- Genre: Cooking show
- Created by: The Walt Disney Company
- Starring: Michel Roux Jr.;
- Country of origin: United Kingdom
- Original language: English
- No. of seasons: 1
- No. of episodes: 9

Production
- Production company: Fresh One Productions

Original release
- Network: Disney Channel
- Release: 22 June – 20 July 2015

= First Class Chefs =

First Class Chefs is a British television cooking series that airs on Disney Channel. The series stars the famous chef Michel Roux Jr.

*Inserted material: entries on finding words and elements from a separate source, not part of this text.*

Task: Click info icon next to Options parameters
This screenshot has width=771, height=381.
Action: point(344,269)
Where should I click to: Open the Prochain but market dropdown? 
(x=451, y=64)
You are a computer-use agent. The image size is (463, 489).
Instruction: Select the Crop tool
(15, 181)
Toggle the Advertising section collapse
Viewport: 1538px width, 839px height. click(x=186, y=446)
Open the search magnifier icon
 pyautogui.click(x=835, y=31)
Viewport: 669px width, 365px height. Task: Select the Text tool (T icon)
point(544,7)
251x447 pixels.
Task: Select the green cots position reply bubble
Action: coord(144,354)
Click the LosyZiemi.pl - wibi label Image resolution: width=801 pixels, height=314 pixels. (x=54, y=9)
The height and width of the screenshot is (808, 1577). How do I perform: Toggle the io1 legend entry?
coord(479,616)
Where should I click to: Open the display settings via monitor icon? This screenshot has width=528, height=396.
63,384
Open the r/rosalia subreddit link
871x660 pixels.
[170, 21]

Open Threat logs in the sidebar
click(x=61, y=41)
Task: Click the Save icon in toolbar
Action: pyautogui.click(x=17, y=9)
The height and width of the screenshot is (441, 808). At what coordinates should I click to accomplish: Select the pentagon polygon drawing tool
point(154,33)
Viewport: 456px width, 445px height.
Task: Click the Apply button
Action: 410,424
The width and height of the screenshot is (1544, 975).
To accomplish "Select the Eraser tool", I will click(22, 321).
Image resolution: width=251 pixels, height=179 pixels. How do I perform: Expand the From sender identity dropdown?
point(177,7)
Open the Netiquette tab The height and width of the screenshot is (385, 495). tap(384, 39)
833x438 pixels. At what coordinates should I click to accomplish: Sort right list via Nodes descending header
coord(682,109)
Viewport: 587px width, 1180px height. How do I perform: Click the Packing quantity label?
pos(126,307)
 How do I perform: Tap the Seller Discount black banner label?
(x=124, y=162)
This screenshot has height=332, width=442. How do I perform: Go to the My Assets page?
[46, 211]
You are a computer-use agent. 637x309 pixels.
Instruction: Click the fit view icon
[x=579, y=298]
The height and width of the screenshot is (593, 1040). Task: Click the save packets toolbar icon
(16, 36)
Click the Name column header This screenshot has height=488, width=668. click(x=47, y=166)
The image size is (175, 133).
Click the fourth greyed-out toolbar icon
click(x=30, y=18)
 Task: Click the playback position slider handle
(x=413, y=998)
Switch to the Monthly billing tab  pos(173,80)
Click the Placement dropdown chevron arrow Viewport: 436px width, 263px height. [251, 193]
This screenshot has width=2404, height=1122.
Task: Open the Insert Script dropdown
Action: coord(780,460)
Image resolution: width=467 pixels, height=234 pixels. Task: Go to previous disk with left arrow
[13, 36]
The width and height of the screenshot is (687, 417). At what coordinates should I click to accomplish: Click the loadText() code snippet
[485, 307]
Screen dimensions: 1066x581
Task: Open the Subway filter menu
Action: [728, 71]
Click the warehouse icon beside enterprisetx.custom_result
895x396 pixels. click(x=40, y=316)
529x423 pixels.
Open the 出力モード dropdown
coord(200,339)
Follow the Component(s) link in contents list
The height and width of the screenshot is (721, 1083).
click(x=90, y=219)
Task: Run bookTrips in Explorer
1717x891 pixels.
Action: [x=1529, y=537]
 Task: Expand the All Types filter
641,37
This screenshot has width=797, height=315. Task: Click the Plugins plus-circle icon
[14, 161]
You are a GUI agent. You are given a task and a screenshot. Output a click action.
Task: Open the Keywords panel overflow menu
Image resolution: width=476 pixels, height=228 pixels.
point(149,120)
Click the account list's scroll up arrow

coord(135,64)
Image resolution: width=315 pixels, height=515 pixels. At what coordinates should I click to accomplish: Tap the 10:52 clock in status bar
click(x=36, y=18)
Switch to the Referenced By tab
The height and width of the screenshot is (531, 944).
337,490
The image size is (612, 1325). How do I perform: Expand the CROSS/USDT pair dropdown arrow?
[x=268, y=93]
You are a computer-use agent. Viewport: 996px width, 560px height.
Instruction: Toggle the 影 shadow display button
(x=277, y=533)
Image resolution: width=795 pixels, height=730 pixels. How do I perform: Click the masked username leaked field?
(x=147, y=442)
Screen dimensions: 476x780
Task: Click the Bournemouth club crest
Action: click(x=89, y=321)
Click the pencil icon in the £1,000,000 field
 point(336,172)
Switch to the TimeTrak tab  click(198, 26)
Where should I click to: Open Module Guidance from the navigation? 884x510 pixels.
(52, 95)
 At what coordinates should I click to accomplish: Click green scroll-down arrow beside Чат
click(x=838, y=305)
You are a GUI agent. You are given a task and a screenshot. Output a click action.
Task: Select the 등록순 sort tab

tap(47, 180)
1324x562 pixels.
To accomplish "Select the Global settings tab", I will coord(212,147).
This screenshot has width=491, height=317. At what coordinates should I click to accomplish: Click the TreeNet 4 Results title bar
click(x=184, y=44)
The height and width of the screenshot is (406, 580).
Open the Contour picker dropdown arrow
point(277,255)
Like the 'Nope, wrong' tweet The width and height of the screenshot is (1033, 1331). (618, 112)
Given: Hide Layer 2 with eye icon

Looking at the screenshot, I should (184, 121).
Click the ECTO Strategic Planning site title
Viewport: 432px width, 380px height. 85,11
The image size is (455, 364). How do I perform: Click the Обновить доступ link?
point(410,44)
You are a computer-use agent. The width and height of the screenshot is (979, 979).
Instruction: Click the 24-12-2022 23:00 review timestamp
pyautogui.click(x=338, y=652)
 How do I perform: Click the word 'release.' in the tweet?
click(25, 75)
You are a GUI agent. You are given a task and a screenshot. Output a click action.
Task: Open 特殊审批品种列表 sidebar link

The series premiered in the United Kingdom on 22 June 2015. The series was produced by Fresh One Productions.

==Episodes==

===Series overview===

| Series | Episodes |  | Originally released |  |
| First released | Last released |
| 1 | 9 |  | 22 June 2015 | 20 July 2015 |

===Season 1 (2015)===

| No. overall | No. in series | Title | Original release date |
| 1 | 1 | "Heat One" | 22 June 2015 |
Three teams face a skills challenge including making an omelette and icing a cake, before making their own dish for Food Face Off. The teams are; The Two Cheeky Italians, The Ramen Rockers and The Frenemies. The Frenemies were eliminated
| 2 | 2 | "Heat Two" | 23 June 2015 |
The second three teams face a skills challenge including making an omelette and cake icing before making their own dish for Food Face Off, to see who goes through to the next round.
| 3 | 3 | "Heat Three" | 29 June 2015 |
The next three teams face a skills challenge including making an omelette and cake icing before making their own dish for Food Face Off, to see who goes through to the next round.
| 4 | 4 | "Heat Four" | 30 June 2015 |
The final three teams face a skills challenge including making an omelette and cake icing before making their own dish for Food Face Off, to see who goes through to the next round.
| 5 | 5 | "First Quarter Final" | 6 July 2015 |
Four teams take part in a quick skills challenge, then prepare post-match snacks for a football team, to see which two teams go through to the semi-finals.
| 6 | 6 | "Second Quarter Final" | 7 July 2015 |
Four teams take part in a quick skills challenge, then prepare post-rehearsal snacks for a dance troupe, to see which two teams go through to the semi-finals.
| 7 | 7 | "First Semi-Final" | 13 July 2015 |
The four remaining teams face a quick skills challenge and then a celebrity VIP challenge, before learning which three will go through to the second semi- final.
| 8 | 8 | "Second Semi-Final" | 14 July 2015 |
Four teams take part in a quick skills challenge, then prepare post-rehearsal snacks for a dance troupe, to see which two teams go through to the semi-finals.
| 9 | 9 | "The Final" | 20 July 2015 |
Two teams battle it out to see which is crowned First Class Chefs 2015. The final episode sees Michel Roux Jr joined by daughter Emily as the finalists cook for surprise guests.